- GOAL -
Please pull every line from the listing below that contains the word "height", and copy each of those lines in full.

- EXTRACTED ENTRIES -
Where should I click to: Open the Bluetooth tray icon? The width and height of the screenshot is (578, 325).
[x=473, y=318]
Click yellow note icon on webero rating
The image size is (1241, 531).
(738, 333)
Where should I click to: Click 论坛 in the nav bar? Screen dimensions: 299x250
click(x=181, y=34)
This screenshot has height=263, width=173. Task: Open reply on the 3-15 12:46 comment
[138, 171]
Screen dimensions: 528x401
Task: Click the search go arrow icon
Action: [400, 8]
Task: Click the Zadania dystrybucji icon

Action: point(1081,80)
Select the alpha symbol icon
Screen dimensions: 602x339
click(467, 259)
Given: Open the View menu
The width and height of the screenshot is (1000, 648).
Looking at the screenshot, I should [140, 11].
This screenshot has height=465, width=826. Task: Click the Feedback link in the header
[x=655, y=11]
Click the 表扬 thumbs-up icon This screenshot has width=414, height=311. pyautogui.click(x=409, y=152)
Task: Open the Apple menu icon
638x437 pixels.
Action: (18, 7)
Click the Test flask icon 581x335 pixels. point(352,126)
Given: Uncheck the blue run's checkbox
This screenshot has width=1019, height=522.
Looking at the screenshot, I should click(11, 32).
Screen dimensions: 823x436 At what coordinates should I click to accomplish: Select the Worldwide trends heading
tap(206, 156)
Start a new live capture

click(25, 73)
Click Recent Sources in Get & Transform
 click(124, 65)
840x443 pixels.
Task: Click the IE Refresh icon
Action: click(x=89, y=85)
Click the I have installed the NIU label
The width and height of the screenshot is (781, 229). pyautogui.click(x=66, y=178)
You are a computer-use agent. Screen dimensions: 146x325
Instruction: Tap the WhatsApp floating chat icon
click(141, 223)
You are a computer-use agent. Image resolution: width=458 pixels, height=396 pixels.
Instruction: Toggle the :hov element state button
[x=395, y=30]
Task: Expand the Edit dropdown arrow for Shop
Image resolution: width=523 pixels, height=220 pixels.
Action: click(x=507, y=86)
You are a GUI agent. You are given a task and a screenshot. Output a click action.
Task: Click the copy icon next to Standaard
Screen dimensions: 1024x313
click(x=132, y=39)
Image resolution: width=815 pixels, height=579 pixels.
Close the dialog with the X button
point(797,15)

- TASK SOLUTION -
Where should I click to: Open the Bluetooth tray icon? The width and height of the screenshot is (578, 325).
This screenshot has height=263, width=173. Task: Open reply on the 3-15 12:46 comment
The width and height of the screenshot is (1000, 648).
This screenshot has height=465, width=826. Task: Click the Feedback link in the header
Click the 表扬 thumbs-up icon This screenshot has width=414, height=311. pyautogui.click(x=409, y=152)
This screenshot has width=1019, height=522.
The width and height of the screenshot is (781, 229). pyautogui.click(x=66, y=178)
You are a computer-use agent. Image resolution: width=458 pixels, height=396 pixels.
Image resolution: width=523 pixels, height=220 pixels.
Image resolution: width=815 pixels, height=579 pixels.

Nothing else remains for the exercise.